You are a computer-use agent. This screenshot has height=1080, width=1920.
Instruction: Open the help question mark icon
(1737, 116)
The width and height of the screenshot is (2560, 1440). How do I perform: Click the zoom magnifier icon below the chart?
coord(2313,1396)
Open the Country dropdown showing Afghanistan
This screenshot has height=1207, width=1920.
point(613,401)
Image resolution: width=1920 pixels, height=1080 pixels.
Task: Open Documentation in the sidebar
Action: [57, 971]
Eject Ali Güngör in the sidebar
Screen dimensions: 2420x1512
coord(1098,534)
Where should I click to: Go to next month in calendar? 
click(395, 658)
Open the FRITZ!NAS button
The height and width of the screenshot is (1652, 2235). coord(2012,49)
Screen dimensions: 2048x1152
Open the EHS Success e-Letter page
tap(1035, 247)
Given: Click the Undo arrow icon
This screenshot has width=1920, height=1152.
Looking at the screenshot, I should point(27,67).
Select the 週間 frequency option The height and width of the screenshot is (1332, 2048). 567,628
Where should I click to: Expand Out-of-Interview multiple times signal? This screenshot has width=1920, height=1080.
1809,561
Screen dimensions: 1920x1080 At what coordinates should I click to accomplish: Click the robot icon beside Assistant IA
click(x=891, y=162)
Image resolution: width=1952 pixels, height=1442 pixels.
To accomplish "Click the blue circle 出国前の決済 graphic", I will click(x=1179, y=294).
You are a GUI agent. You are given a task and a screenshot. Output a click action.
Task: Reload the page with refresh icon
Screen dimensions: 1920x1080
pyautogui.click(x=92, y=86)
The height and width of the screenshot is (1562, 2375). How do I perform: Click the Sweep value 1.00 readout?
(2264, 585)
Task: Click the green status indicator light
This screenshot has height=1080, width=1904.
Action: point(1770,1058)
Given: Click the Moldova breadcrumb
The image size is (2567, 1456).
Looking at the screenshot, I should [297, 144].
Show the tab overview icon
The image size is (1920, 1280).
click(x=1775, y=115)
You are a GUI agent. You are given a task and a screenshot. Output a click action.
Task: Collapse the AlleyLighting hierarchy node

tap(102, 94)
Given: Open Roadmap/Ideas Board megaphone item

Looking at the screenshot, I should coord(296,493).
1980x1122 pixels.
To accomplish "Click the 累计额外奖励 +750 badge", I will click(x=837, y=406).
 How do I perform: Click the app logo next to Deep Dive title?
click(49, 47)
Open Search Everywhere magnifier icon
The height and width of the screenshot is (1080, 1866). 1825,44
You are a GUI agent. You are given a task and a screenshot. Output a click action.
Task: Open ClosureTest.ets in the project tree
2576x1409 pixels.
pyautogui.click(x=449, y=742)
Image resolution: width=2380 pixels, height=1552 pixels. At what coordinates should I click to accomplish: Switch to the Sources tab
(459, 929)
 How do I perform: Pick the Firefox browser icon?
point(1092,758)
--
AIM OF THE TASK:
Reproduce each entry from the records above, character for character.

RESPONSE BOX:
You are a computer-use agent. This screenshot has height=1080, width=1920.
Instruction: Open the help question mark icon
(1737, 116)
The width and height of the screenshot is (2560, 1440). How do I perform: Click the zoom magnifier icon below the chart?
coord(2313,1396)
Open the Country dropdown showing Afghanistan
This screenshot has height=1207, width=1920.
point(613,401)
Image resolution: width=1920 pixels, height=1080 pixels.
Task: Open Documentation in the sidebar
Action: [57, 971]
Eject Ali Güngör in the sidebar
Screen dimensions: 2420x1512
coord(1098,534)
Where should I click to: Go to next month in calendar? 
click(395, 658)
Open the FRITZ!NAS button
The height and width of the screenshot is (1652, 2235). coord(2012,49)
Screen dimensions: 2048x1152
Open the EHS Success e-Letter page
tap(1035, 247)
Given: Click the Undo arrow icon
This screenshot has width=1920, height=1152.
Looking at the screenshot, I should point(27,67).
Select the 週間 frequency option The height and width of the screenshot is (1332, 2048). 567,628
Where should I click to: Expand Out-of-Interview multiple times signal? This screenshot has width=1920, height=1080.
1809,561
Screen dimensions: 1920x1080 At what coordinates should I click to accomplish: Click the robot icon beside Assistant IA
click(x=891, y=162)
Image resolution: width=1952 pixels, height=1442 pixels.
To accomplish "Click the blue circle 出国前の決済 graphic", I will click(x=1179, y=294).
You are a GUI agent. You are given a task and a screenshot. Output a click action.
Task: Reload the page with refresh icon
Screen dimensions: 1920x1080
pyautogui.click(x=92, y=86)
The height and width of the screenshot is (1562, 2375). How do I perform: Click the Sweep value 1.00 readout?
(2264, 585)
Task: Click the green status indicator light
This screenshot has height=1080, width=1904.
Action: point(1770,1058)
Given: Click the Moldova breadcrumb
The image size is (2567, 1456).
Looking at the screenshot, I should [297, 144].
Show the tab overview icon
The image size is (1920, 1280).
click(x=1775, y=115)
You are a GUI agent. You are given a task and a screenshot. Output a click action.
Task: Collapse the AlleyLighting hierarchy node

tap(102, 94)
Given: Open Roadmap/Ideas Board megaphone item

Looking at the screenshot, I should coord(296,493).
1980x1122 pixels.
To accomplish "Click the 累计额外奖励 +750 badge", I will click(x=837, y=406).
 How do I perform: Click the app logo next to Deep Dive title?
click(49, 47)
Open Search Everywhere magnifier icon
The height and width of the screenshot is (1080, 1866). 1825,44
You are a GUI agent. You are given a task and a screenshot. Output a click action.
Task: Open ClosureTest.ets in the project tree
2576x1409 pixels.
pyautogui.click(x=449, y=742)
Image resolution: width=2380 pixels, height=1552 pixels. At what coordinates should I click to accomplish: Switch to the Sources tab
(459, 929)
 How do I perform: Pick the Firefox browser icon?
point(1092,758)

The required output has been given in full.